Machine Learning Applications
image credit to this websiteThis work presents three studies that apply machine learning and statistical techniques to understand and predict outcomes in diverse real-world contexts.
The first study investigates the factors influencing the popularity of TED talks, a global platform designed to disseminate innovative ideas. Using network analysis, principal component analysis (PCA), and the least absolute shrinkage and selection operator (LASSO), we develop a predictive model for TED talk popularity. Our results show that the number of available languages is the most influential factor, contributing at least three times more than other variables, while publishing talks during weekends, particularly on Saturdays—significantly enhances audience reach.
The second study examines the impact of geographical and meteorological conditions on pipeline failures.

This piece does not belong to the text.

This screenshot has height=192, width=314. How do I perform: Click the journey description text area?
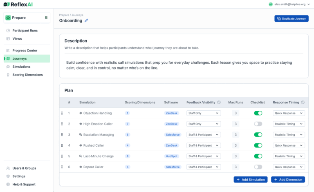pyautogui.click(x=184, y=65)
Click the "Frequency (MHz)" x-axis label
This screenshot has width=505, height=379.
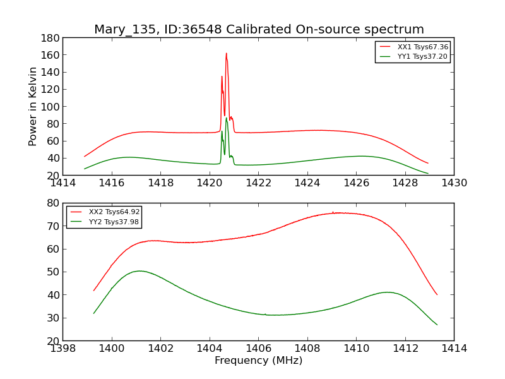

Two machine learning models, neural networks and random forests, are employed to identify key predictive variables. The results indicate that meteorological factors play a dominant role, with snow on ground, total snow, and total rainfall emerging as the most important predictors. Among these, snow on ground consistently appears as the most influential variable, while geographical characteristics show limited contribution to pipeline failure prediction.
The third study focuses on predicting passenger survival in the 1912 Titanic disaster using multiple machine learning methods, including logistic regression, ridge regression, LASSO, decision trees, random forests, conditional forests, support vector machines, and k-nearest neighbors. The analysis confirms that women and passengers with higher socioeconomic status had higher survival probabilities. A simple rule-based model based on this assumption achieved an accuracy of 75.60%, while the conditional forest method achieved the highest predictive performance with an accuracy of 81.34%.
Overall, these studies demonstrate how machine learning and statistical modeling can provide insights into complex systems and improve predictive performance across domains ranging from social media analytics to infrastructure management and historical data analysis.